TASK OBJECTIVE ▸ Your answer should show every line of the material below that includes "Data".

RECORDS FOR THIS TASK ▸
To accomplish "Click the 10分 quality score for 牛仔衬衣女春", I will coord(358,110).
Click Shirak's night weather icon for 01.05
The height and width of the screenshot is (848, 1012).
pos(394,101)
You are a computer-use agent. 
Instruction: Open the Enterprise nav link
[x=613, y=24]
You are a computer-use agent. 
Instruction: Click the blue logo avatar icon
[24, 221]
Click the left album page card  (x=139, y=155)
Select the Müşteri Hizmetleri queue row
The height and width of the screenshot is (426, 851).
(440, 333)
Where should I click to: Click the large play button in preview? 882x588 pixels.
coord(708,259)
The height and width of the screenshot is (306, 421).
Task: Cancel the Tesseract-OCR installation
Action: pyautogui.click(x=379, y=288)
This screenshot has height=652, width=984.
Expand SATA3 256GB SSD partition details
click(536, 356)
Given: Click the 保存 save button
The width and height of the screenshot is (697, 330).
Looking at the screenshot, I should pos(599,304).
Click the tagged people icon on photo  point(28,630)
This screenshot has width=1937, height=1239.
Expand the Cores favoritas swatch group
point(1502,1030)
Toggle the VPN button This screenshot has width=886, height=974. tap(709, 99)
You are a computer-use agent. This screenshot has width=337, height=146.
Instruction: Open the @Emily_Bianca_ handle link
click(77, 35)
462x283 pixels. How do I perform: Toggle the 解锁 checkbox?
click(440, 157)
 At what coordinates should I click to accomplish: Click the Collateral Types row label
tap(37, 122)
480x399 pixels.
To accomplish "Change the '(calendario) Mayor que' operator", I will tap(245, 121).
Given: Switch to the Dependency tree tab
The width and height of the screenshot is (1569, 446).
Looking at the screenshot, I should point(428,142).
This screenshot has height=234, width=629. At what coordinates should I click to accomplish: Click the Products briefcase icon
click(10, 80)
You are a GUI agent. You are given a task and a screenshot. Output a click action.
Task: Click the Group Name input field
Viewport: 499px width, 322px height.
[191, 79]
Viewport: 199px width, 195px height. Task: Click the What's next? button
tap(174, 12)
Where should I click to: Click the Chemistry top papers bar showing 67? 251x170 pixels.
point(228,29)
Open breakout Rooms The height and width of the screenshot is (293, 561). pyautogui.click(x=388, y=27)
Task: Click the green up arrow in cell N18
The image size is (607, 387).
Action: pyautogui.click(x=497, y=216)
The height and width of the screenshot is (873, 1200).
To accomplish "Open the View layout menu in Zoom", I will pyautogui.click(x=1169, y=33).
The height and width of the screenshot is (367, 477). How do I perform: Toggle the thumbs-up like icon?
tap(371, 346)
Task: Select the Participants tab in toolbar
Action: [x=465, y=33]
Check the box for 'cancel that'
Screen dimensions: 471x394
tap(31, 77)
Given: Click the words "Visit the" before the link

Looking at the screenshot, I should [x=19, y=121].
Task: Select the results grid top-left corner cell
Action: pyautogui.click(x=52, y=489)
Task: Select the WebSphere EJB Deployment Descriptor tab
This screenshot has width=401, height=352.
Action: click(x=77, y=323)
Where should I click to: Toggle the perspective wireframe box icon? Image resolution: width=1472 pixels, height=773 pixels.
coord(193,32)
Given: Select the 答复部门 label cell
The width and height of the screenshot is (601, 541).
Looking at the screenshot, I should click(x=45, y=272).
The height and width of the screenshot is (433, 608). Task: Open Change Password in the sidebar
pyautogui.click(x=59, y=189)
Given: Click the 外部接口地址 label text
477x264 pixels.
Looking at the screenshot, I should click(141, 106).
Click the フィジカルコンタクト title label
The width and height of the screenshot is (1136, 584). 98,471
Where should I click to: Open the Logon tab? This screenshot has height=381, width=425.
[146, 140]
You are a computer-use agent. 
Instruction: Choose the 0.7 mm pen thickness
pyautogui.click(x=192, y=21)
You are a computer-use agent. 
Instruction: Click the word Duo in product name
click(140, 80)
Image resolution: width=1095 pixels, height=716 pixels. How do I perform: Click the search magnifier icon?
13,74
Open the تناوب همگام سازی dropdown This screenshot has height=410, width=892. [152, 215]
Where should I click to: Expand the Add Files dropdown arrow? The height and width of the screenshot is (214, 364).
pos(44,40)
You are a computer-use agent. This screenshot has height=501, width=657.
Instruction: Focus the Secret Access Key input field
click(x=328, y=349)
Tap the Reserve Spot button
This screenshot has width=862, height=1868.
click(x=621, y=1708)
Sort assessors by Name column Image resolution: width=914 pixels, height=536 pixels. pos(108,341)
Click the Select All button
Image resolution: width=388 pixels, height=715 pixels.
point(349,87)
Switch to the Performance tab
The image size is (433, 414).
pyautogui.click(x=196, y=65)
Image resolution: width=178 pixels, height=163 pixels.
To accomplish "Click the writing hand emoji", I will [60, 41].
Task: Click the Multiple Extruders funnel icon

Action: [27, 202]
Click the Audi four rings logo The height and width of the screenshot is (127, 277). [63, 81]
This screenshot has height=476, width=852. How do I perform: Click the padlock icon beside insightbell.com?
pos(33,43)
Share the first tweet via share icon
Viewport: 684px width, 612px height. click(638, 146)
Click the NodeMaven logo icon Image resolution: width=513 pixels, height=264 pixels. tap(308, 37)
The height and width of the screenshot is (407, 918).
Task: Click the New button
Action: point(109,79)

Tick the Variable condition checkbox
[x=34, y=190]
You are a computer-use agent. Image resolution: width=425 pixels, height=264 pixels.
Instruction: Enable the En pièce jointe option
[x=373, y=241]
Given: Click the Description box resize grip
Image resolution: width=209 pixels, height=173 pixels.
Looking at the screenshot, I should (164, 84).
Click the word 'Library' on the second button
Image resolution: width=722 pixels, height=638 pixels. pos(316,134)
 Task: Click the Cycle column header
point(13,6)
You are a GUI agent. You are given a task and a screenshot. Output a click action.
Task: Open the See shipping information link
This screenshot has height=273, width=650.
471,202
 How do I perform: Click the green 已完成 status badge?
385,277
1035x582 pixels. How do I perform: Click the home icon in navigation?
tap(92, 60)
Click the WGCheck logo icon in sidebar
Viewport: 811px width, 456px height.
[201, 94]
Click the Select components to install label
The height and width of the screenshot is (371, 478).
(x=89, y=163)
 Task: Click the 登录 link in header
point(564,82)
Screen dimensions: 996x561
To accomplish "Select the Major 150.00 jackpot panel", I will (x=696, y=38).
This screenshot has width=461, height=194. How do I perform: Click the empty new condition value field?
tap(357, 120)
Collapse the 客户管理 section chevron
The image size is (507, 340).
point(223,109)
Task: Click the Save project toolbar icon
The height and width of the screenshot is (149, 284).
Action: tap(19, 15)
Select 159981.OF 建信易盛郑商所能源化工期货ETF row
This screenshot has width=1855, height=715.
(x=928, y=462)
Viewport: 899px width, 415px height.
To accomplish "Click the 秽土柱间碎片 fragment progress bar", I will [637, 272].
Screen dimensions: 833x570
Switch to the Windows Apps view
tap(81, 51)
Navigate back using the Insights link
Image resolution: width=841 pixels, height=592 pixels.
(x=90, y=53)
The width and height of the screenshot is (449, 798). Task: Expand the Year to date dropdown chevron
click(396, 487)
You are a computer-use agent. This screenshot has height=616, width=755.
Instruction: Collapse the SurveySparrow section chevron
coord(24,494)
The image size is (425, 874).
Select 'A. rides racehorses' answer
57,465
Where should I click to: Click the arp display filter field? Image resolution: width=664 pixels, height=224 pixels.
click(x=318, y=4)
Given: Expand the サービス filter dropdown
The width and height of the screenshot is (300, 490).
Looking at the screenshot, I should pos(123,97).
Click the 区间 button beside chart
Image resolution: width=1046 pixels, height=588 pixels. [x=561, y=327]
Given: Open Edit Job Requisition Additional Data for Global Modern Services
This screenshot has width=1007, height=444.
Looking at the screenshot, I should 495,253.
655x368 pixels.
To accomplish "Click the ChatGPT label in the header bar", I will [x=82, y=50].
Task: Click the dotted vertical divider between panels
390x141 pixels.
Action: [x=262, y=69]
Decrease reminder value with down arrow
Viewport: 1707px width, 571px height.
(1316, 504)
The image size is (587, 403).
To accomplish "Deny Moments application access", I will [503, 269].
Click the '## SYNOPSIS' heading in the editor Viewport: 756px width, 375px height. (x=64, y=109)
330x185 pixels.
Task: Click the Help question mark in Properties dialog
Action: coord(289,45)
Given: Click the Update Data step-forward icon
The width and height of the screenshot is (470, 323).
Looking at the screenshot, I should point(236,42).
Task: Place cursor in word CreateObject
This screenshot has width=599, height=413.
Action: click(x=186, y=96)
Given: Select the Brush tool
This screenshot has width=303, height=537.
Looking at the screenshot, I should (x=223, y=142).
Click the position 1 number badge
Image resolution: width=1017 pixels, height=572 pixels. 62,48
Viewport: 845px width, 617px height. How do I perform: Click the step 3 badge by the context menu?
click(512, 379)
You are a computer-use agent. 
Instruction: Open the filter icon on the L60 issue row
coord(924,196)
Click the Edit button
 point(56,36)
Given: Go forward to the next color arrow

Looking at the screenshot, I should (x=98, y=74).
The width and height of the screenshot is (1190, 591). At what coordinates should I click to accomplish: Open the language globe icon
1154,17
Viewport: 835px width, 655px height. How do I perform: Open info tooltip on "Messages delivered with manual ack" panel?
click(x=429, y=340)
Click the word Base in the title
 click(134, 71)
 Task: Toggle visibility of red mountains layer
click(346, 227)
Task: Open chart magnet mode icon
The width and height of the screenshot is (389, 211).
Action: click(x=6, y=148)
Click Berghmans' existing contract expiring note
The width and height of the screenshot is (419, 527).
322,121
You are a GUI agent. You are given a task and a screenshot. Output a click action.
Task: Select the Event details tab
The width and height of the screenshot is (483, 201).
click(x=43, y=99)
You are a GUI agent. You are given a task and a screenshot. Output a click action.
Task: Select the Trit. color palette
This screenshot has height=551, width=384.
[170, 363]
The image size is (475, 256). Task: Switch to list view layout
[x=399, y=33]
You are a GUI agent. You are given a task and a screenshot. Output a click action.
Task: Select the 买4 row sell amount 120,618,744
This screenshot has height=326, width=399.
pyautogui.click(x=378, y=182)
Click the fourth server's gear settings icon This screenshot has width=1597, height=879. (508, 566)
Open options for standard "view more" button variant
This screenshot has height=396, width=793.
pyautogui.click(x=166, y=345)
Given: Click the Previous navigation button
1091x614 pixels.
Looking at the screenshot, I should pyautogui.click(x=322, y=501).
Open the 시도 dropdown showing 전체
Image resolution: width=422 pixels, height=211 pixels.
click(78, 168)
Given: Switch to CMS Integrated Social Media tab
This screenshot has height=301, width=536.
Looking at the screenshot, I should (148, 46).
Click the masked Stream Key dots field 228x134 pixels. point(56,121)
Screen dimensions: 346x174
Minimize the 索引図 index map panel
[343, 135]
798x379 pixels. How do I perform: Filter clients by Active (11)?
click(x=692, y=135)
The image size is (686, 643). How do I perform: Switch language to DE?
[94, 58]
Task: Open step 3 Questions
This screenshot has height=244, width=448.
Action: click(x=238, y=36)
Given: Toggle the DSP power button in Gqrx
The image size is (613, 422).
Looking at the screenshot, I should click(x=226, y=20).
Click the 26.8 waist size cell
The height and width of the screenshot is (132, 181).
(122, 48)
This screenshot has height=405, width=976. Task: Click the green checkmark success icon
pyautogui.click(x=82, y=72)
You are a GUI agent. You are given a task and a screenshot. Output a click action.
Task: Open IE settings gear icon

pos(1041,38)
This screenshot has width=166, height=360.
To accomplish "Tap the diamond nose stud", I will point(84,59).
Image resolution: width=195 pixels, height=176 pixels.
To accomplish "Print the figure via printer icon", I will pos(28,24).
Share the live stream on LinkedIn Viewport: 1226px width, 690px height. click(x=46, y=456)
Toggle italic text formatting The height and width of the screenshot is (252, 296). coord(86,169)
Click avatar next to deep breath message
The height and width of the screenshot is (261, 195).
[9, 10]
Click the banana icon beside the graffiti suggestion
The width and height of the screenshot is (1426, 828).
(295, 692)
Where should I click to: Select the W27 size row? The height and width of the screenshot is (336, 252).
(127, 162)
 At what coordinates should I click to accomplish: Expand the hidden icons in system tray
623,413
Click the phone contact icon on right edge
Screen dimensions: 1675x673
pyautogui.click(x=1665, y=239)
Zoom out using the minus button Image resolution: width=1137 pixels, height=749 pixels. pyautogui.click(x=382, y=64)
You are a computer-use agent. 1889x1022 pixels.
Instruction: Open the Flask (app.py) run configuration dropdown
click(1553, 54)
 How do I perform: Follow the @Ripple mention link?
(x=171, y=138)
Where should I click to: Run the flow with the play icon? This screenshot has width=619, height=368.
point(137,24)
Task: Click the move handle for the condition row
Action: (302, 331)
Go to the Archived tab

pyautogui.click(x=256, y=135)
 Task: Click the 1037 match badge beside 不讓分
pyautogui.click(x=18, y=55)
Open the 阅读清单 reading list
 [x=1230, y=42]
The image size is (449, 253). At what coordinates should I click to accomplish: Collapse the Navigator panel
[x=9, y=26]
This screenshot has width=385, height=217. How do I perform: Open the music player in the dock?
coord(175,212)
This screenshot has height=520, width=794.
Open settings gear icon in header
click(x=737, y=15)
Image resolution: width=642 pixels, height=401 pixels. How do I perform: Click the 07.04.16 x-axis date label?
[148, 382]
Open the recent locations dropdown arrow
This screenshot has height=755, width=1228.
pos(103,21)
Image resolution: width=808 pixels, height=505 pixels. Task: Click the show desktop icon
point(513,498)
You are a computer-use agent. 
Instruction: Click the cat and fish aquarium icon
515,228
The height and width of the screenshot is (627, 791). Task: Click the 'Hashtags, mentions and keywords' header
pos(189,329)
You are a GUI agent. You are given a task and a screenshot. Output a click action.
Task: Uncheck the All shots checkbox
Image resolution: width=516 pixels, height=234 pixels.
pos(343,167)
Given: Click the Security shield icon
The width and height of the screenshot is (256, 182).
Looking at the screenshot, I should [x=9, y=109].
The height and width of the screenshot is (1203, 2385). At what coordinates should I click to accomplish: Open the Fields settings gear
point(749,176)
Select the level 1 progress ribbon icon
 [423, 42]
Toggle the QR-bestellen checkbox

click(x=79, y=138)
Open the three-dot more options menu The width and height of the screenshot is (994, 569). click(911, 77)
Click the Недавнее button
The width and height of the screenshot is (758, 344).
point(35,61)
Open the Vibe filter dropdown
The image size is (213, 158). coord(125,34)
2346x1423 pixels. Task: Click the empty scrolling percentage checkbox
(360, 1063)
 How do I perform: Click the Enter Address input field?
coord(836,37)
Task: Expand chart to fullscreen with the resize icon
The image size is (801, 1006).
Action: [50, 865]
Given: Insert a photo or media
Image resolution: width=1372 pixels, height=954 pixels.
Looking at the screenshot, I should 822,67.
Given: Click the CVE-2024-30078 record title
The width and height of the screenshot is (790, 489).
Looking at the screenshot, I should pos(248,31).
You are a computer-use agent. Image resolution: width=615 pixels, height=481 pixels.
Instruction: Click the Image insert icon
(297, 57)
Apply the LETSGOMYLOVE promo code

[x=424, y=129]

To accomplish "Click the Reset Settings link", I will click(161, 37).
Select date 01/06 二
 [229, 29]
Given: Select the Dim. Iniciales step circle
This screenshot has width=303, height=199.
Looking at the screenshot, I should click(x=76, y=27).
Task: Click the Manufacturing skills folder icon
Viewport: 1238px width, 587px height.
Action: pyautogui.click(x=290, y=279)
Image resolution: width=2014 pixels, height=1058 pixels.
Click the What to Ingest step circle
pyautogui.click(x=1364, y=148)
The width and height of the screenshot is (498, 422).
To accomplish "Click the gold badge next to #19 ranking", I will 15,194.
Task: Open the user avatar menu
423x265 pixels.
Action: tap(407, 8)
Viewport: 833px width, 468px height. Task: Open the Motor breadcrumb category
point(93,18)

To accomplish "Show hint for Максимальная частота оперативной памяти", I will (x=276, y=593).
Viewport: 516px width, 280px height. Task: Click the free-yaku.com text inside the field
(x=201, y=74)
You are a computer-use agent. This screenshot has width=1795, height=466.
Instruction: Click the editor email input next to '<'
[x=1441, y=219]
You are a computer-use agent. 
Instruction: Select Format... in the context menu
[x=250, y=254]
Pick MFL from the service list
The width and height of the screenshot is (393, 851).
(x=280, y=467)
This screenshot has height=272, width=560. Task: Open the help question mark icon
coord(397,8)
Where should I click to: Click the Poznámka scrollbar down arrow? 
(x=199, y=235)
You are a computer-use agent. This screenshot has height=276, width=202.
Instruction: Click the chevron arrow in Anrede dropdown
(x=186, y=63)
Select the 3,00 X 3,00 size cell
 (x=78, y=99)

ANSWER SPACE ▸
Given: Open Edit Job Requisition Additional Data for Global Modern Services
Given: Click the Update Data step-forward icon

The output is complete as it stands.